WHAT IS ASKED:
Copy out every line of the listing below word for word, leaving the pictures out.

[Data items]
________
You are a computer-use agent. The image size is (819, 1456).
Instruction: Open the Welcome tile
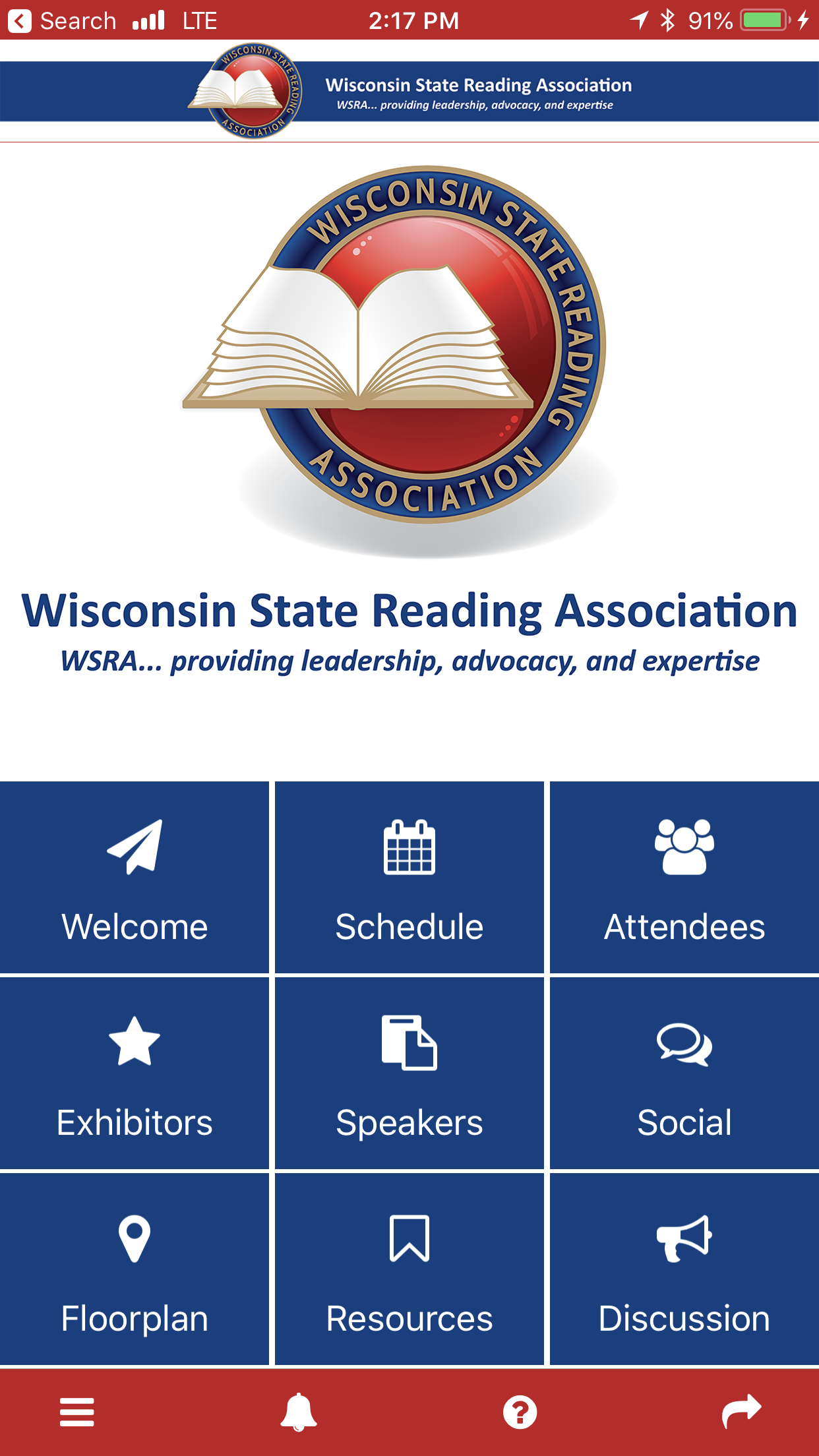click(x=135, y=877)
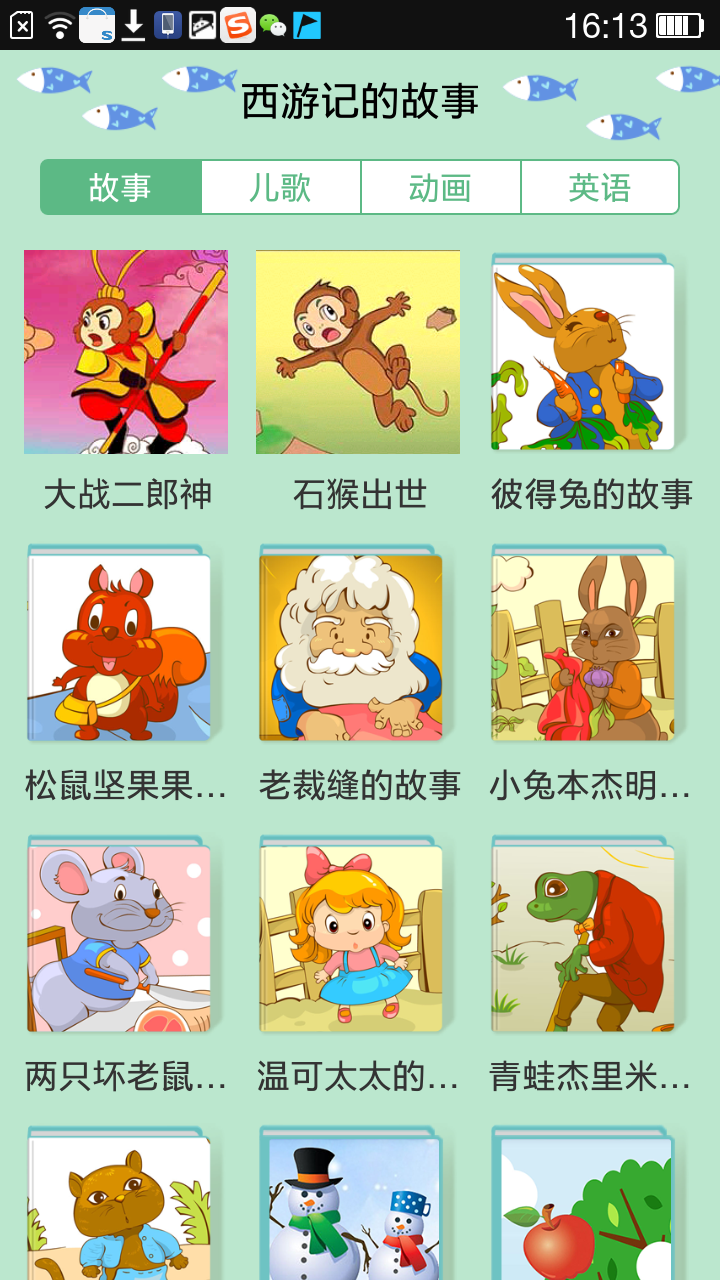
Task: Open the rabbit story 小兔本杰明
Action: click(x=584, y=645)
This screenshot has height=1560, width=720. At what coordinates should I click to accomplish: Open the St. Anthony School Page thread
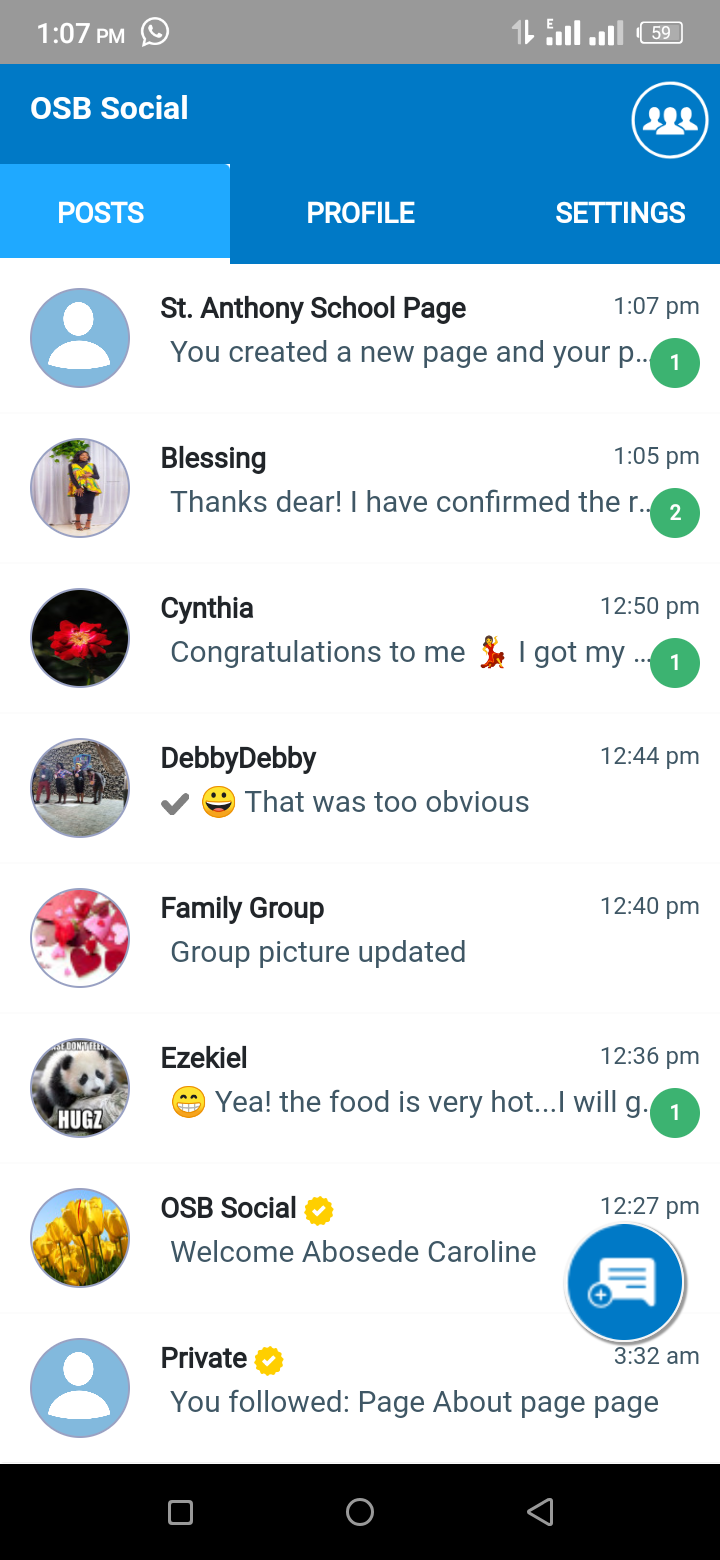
________
RESULT BELOW:
You are a computer-use agent. The image size is (819, 1456).
Instruction: Open the Welcome tile
click(x=135, y=877)
Task: Open the rabbit story 小兔本杰明
Action: click(x=584, y=645)
This screenshot has height=1560, width=720. At what coordinates should I click to accomplish: Open the St. Anthony School Page thread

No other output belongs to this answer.